The disinclination of the lawmakers to ensure that every firm’s public information
and communication acknowledges potentially harmful effects of corporate produce
– cigarettes are only the tip of the iceberg – is fuelled by lobbying that
takes place under the table. Large corporations, for the overwhelmingly
majority, have the odious track record of not giving two hoots about consumer
health and wellness – unless the business model is based on it: the healthcare
sector, pharma companies and diet supplement firms come to mind.
Yet even these supposedly-under-the-Hippocratic-oath
entities follow subversive tactics at the Medical Representative level to push
their products – regardless of effectiveness – over the competitor’s. Who
loses? The consumer. The government either hides behind the facade of dealing
with other, ‘bigger’ problems – corruption in bureaucracy, sliding economic
indicators, political upheavals – while ignoring corporate fraud till it either
bursts its own seams under its own weight, as with the Satyam and 2G spectrum
scandals, or disappears unnoticed into the safety of the past.

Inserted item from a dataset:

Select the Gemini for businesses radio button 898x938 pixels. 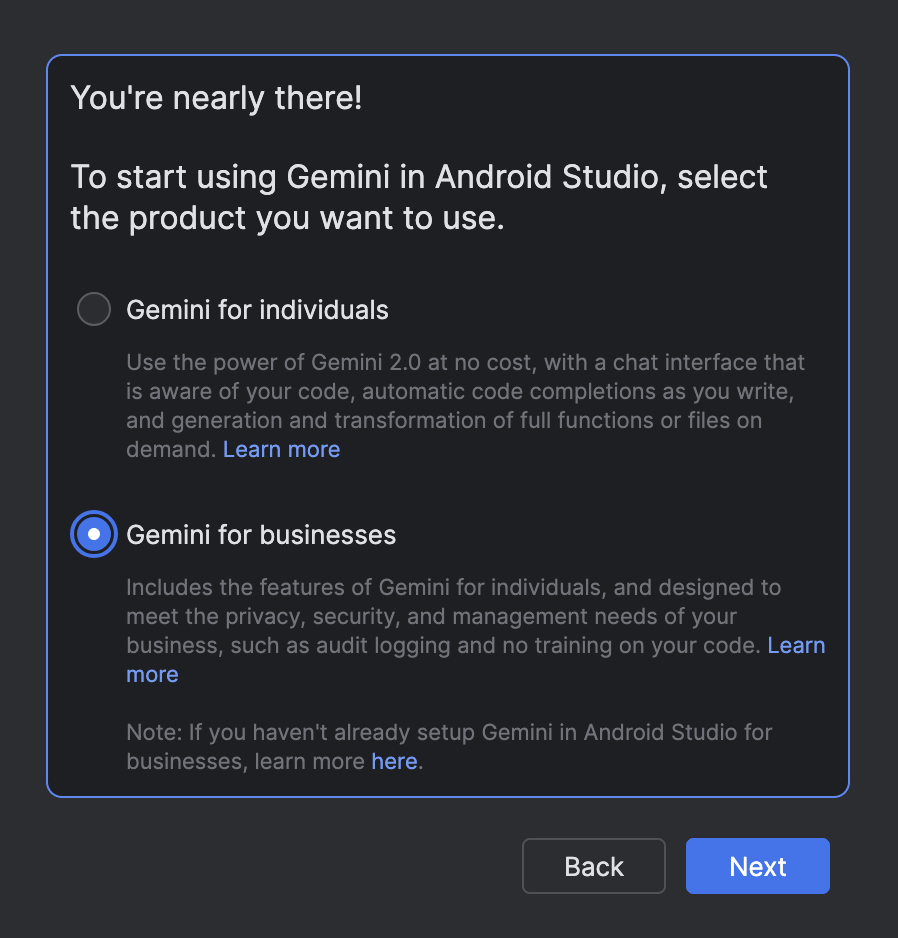(x=94, y=535)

Ralph Nader was oppressed and
targeted by the dominant automobile companies of the US of A when he outed
their utter disregard of drivers’ as well as pedestrians’ safety.
Whistleblowers are a rare breed because people are aware of the trauma large
corporations can cause an individual and his/her family. It is as if the very
basic tenet of democracy – the freedom to contribute for the betterment of the
society as a whole – has been bought, bit by bit and legislation by legislation,
by companies who have only monetary profit as their motive and capturing market
share as their goal.
As the Walrus in Through The Looking Glass says, "The
time has come, To talk of many things: …” – it has come, indeed, to make regulations
and those who make them more aware of their responsibility.